**WORK TO BE COMPLETED**:
Find the word "floppy" in the records below. List each line containing it.

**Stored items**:
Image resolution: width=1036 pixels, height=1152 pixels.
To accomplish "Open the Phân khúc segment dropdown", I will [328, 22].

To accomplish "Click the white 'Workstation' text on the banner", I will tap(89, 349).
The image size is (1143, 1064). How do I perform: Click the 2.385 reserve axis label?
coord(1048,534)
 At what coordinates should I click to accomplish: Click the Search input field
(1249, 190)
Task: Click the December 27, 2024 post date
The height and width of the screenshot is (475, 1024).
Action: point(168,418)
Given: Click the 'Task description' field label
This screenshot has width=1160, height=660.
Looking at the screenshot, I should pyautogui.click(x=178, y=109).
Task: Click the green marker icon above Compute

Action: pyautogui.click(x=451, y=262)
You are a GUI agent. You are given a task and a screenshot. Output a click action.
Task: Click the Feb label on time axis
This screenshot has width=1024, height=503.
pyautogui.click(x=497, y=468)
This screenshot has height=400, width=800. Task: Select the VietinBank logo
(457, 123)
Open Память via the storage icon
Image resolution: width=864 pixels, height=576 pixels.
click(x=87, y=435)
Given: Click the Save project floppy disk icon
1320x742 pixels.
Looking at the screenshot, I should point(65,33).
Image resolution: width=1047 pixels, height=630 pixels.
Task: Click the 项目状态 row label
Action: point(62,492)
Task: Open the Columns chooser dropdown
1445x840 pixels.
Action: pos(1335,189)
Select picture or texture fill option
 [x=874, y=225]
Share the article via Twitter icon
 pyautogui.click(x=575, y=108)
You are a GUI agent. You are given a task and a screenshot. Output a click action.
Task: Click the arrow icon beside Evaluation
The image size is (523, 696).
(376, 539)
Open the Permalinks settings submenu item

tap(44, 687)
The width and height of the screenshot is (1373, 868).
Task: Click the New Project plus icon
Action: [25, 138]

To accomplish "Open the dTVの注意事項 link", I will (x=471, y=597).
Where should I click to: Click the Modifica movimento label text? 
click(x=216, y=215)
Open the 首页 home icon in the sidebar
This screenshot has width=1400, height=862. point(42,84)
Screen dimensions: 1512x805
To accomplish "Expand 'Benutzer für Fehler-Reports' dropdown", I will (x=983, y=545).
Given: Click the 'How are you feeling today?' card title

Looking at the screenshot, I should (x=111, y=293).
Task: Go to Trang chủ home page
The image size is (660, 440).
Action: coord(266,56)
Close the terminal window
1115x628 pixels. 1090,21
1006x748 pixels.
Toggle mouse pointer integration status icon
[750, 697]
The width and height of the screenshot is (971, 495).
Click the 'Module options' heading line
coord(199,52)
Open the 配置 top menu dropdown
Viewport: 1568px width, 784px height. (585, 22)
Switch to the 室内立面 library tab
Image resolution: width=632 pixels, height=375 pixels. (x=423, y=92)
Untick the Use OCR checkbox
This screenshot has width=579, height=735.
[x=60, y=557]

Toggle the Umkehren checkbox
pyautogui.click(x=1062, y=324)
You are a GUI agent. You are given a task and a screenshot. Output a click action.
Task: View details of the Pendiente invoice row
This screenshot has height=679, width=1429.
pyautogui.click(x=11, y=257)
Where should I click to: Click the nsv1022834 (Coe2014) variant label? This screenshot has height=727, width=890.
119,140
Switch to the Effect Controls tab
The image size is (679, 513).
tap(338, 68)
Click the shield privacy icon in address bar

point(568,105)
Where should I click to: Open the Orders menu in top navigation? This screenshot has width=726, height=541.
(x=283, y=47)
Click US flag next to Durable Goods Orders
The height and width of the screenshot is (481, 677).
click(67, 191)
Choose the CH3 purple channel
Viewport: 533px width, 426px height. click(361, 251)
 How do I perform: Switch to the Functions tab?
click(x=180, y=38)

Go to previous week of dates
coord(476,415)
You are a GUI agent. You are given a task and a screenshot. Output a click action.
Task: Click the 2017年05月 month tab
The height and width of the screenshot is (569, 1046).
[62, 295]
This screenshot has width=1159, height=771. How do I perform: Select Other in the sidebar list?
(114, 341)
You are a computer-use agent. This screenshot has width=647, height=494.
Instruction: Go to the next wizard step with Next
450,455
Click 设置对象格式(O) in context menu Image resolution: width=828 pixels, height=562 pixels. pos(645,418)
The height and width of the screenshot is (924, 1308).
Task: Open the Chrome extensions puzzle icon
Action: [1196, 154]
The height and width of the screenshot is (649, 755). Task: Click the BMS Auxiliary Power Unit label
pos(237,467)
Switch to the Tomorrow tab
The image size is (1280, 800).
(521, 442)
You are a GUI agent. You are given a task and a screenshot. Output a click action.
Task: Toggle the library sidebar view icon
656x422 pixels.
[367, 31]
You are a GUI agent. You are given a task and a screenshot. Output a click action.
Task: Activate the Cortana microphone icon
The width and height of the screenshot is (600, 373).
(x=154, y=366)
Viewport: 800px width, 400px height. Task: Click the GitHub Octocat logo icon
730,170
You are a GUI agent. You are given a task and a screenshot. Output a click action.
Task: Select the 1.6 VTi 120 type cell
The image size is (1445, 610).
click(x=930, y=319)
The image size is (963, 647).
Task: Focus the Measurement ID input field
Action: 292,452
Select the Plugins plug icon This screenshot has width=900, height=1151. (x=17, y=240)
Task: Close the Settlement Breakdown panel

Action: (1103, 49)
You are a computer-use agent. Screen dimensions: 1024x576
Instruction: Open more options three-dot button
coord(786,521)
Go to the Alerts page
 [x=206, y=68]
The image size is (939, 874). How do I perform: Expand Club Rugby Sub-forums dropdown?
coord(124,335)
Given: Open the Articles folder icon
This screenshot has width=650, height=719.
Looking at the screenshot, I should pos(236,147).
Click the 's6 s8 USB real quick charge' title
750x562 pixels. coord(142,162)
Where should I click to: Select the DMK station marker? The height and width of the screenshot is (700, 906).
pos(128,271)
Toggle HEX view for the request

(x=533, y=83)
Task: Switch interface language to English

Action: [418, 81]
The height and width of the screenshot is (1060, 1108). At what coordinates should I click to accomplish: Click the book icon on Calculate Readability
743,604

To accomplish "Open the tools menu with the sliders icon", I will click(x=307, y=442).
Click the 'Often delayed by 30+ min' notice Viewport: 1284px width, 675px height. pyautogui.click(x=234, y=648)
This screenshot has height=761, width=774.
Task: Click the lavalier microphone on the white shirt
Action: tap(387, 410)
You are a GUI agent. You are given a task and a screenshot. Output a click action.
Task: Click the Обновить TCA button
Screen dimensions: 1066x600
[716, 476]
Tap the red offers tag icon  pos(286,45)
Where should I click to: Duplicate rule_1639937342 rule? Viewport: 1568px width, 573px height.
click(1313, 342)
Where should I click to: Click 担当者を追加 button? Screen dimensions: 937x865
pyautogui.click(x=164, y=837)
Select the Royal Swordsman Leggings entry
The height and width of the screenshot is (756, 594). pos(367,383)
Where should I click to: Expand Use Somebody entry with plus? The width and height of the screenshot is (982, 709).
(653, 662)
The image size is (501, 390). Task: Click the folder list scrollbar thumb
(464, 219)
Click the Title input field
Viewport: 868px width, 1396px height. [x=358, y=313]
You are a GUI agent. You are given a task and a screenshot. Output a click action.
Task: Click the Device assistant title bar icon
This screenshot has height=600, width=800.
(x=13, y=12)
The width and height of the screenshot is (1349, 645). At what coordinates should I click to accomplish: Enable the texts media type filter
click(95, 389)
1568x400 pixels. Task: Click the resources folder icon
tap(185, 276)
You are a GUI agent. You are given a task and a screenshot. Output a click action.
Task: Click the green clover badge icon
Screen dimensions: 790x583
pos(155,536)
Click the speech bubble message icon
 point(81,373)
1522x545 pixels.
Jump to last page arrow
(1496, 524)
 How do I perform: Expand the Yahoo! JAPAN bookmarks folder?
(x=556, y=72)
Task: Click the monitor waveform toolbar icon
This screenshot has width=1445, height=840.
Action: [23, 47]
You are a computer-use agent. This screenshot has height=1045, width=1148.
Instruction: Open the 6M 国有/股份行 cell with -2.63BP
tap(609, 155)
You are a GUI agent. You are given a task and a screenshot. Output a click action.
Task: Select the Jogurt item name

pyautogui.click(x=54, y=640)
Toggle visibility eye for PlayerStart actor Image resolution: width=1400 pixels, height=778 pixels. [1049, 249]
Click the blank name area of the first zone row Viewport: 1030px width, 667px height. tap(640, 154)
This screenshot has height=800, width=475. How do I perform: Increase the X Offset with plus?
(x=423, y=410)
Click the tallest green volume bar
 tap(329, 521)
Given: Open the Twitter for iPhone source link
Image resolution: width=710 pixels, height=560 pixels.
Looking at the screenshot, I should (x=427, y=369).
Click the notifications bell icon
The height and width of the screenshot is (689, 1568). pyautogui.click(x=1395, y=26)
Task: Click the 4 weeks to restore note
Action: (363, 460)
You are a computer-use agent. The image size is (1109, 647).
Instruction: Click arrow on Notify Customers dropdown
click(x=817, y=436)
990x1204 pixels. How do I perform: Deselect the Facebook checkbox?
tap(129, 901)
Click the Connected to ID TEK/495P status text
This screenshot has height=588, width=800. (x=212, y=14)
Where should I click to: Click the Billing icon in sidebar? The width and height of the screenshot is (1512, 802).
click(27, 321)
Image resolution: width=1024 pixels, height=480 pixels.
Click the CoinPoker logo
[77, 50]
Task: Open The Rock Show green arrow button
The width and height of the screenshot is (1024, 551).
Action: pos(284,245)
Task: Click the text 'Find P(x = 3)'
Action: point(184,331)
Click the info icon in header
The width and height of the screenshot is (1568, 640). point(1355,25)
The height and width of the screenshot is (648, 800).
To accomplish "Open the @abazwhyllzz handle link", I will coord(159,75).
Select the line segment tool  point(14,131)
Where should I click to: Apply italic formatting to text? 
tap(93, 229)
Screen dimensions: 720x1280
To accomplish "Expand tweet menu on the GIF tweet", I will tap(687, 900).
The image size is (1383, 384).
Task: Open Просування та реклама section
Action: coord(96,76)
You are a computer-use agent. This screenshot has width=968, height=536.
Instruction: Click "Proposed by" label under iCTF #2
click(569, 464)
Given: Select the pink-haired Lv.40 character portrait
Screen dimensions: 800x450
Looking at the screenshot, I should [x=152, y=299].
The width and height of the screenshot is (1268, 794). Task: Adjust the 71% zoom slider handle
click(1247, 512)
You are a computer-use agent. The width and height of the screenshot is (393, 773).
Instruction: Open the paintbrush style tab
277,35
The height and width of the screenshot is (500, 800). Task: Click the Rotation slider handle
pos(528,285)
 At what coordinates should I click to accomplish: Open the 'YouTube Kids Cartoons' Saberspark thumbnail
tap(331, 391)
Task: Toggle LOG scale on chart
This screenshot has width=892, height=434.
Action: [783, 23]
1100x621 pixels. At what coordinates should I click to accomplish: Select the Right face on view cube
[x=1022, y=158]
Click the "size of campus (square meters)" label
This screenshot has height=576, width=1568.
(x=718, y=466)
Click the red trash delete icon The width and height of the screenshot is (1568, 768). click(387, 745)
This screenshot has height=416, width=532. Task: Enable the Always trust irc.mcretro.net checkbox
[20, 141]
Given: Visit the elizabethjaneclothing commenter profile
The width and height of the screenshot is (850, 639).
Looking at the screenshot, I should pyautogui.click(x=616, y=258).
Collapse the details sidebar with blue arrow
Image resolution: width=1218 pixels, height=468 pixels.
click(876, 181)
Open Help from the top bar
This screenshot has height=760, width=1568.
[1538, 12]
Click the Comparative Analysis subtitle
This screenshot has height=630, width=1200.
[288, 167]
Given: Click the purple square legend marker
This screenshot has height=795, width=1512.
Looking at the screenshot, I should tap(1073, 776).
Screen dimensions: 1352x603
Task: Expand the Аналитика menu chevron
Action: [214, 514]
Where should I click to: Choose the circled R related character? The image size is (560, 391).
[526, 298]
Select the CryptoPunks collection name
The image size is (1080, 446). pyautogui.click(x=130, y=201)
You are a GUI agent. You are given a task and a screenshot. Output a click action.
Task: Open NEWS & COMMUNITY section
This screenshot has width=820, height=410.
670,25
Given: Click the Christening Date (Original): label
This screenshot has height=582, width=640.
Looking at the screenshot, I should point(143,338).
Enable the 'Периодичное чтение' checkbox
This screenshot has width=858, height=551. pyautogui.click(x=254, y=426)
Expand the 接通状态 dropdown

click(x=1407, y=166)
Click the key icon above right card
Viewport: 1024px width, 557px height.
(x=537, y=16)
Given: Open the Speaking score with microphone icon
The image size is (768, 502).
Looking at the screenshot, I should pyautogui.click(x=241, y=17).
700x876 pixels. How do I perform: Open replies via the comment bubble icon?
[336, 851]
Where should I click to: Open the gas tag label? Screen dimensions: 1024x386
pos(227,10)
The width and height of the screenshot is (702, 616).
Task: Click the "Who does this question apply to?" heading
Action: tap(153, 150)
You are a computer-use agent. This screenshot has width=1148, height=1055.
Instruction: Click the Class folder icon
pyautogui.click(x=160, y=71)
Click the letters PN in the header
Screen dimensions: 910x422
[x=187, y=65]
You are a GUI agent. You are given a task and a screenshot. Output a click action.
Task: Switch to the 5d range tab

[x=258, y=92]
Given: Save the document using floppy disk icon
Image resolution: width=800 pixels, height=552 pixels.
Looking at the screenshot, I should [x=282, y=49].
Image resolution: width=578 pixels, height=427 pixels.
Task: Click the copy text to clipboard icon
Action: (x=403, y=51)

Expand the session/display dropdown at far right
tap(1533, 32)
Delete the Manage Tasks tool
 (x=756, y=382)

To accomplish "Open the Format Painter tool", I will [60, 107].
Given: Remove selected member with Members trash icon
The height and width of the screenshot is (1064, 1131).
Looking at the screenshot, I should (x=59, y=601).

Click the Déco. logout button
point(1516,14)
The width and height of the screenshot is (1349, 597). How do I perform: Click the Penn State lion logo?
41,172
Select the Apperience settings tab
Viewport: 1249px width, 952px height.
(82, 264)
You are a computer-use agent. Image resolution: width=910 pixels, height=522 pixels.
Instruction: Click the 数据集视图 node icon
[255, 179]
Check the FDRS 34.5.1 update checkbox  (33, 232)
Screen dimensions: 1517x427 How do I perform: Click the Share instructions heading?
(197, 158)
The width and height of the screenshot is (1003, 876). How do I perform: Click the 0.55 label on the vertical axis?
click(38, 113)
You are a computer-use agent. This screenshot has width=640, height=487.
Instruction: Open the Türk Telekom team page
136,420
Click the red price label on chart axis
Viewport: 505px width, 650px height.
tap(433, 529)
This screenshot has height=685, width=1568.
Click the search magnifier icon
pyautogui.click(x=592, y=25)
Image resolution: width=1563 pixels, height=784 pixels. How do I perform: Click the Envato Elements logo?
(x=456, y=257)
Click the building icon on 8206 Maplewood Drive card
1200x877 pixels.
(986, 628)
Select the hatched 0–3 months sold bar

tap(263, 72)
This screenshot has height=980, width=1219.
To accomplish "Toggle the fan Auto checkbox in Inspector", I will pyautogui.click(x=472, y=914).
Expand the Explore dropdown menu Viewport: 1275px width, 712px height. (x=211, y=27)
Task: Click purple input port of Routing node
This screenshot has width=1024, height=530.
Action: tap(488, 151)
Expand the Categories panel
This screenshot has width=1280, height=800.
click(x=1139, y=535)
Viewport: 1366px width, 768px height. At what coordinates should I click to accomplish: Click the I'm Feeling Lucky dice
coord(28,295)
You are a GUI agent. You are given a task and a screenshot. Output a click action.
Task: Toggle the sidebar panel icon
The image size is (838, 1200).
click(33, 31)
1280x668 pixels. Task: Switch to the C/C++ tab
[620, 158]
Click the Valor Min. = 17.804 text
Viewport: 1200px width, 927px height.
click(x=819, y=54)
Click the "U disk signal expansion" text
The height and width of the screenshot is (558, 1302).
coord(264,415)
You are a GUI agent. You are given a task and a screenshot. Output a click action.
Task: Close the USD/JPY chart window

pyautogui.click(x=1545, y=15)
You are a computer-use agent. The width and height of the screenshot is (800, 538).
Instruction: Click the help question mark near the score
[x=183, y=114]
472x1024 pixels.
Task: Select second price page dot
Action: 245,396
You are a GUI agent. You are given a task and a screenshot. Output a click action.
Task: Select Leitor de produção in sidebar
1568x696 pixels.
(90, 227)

**RESULT OF THE TASK**:
Given: Click the Save project floppy disk icon
Given: Save the document using floppy disk icon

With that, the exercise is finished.